During her marriage to Darnley, she was suspected of having an affair with her secretary. Darnley, in league with Protestant nobles who were allied against the Catholic Mary and her equally Catholic secretary, dragged Rizzio from the tiny supper room where the pregnant Mary, her ladies in waiting and Rizzio had been dining. The conspirators took Rizzio to Mary’s outer chamber (outside her bedchamber) and stabbed him 56 times, but who’s counting. There‘s a marker where Rizzio’s body lay, and in Caleb Carr’s The Italian Secretary (a Sherlock Holmes pastiche), the legend is that the bloodstain cannot be washed away, but I saw no evidence of it.

As you leave the palace, you are allowed to take pictures of the ruined Holyrood Abbey right next door. The abbey was not demolished by Henry VIII, however, but over time by various causes including attacks by English armies, an Edinburgh mob and a final collapse in 1768 after an ill-planned restoration.

Holryood Palace is really rather small and quaint for a royal residence. It has fallen in and out of favor with the reigning monarchs and is famous for hosting briefly Bonnie Prince Charlie and George IV. You can see the infamous portrait of the kilt clad George at the palace. Queen Victoria, because of her love of all things Scottish, restored it to a working royal residence.

Next, we visited the National Museum of Scotland, which is like a combination of the Victoria & Albert and Natural History Museums in London. That may mean nothing to you if you’ve never visited those before—in other words, it’s really big and eclectic. You can find dinosaurs and textiles and standing stones and steam engines and church pews and arts and crafts furniture and rood screens and Japanese temple lanterns all in one place. The natural sciences, history and decorative objects all reside in the same museum.

Like the two London museums I mentioned, the Museum of Scotland is a combination of a grand Victorian Gothic museum and a newer extension, but to mess with your mind the floors on the two buildings don’t quite match up, so the first floor of one is the third floor of the other. The older building is the more architecturally interesting, with the grand gallery and its several side galleries. The newer building seems dedicated to Scotland while the older building has more natural history. You could easily spend several days just visiting the museum, which is just south of the Royal Mile and north of the University of Edinburgh.

:: DATA PROVIDED ::
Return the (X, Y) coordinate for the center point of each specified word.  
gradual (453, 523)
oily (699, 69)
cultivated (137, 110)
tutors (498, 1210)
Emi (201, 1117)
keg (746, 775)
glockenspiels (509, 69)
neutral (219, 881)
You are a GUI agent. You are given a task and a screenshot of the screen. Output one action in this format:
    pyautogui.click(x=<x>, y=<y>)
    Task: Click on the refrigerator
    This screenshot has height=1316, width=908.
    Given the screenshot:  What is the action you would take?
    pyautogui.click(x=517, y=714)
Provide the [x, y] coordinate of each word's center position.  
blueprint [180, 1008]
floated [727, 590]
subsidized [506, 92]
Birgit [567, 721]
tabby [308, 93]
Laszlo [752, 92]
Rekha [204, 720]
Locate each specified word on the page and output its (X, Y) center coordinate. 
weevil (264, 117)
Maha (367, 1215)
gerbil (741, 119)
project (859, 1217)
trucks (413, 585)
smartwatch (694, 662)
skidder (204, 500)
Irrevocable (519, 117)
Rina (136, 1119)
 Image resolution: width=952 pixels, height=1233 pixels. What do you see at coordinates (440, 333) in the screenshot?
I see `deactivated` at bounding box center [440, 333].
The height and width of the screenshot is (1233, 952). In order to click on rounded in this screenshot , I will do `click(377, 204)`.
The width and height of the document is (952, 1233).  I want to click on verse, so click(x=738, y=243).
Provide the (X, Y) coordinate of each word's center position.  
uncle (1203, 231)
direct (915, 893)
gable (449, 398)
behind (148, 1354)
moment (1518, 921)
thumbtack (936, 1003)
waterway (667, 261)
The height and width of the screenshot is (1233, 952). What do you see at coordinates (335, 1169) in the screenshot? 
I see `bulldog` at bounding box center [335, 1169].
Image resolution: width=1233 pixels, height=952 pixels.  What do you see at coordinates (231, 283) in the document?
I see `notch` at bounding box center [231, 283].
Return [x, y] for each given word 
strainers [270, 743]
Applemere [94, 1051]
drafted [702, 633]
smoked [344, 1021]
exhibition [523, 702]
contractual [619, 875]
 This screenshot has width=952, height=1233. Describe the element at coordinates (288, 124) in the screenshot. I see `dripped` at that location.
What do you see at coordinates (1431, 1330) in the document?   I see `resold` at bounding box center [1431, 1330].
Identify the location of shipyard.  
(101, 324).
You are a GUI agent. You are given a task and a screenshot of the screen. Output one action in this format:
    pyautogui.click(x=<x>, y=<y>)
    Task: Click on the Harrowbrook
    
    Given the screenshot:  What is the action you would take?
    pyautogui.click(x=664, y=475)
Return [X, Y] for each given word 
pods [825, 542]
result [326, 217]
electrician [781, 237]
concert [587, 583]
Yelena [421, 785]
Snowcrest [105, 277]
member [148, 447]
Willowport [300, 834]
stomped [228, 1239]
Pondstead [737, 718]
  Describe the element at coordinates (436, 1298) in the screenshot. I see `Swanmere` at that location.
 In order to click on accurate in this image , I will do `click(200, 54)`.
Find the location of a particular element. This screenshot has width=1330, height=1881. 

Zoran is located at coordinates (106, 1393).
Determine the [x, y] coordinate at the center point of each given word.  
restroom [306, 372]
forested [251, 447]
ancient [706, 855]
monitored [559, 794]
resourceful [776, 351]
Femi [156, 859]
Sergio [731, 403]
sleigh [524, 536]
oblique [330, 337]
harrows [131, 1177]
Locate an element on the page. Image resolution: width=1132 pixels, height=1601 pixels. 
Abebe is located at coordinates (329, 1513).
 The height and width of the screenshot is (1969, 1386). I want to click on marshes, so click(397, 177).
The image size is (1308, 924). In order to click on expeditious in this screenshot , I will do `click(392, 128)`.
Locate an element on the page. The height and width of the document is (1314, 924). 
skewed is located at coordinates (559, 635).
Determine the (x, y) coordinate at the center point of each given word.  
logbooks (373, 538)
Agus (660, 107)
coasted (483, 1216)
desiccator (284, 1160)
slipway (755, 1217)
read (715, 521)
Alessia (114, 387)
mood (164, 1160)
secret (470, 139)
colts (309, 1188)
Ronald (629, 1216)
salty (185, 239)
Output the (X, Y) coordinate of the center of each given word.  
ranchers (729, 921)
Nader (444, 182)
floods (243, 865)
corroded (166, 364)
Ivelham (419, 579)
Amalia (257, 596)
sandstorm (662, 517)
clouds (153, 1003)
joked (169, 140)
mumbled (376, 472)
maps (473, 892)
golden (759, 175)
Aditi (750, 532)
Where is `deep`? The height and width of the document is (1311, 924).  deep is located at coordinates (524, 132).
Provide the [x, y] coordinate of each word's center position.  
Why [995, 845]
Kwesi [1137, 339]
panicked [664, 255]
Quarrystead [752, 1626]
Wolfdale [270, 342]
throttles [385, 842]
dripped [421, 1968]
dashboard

:: ASSIGNED TASK 1 ::
According to the Edinburgh travel piece, in what year did Holyrood Abbey finally collapse?
:: ASSIGNED TASK 2 ::
Reproduce the passage of the Edinburgh travel piece that opens with the words containing "Holryood Palace is" and closes with "the same museum.".

:: TASK ANSWER 1 ::
1768

:: TASK ANSWER 2 ::
Holryood Palace is really rather small and quaint for a royal residence. It has fallen in and out of favor with the reigning monarchs and is famous for hosting briefly Bonnie Prince Charlie and George IV. You can see the infamous portrait of the kilt clad George at the palace. Queen Victoria, because of her love of all things Scottish, restored it to a working royal residence.

Next, we visited the National Museum of Scotland, which is like a combination of the Victoria & Albert and Natural History Museums in London. That may mean nothing to you if you’ve never visited those before—in other words, it’s really big and eclectic. You can find dinosaurs and textiles and standing stones and steam engines and church pews and arts and crafts furniture and rood screens and Japanese temple lanterns all in one place. The natural sciences, history and decorative objects all reside in the same museum.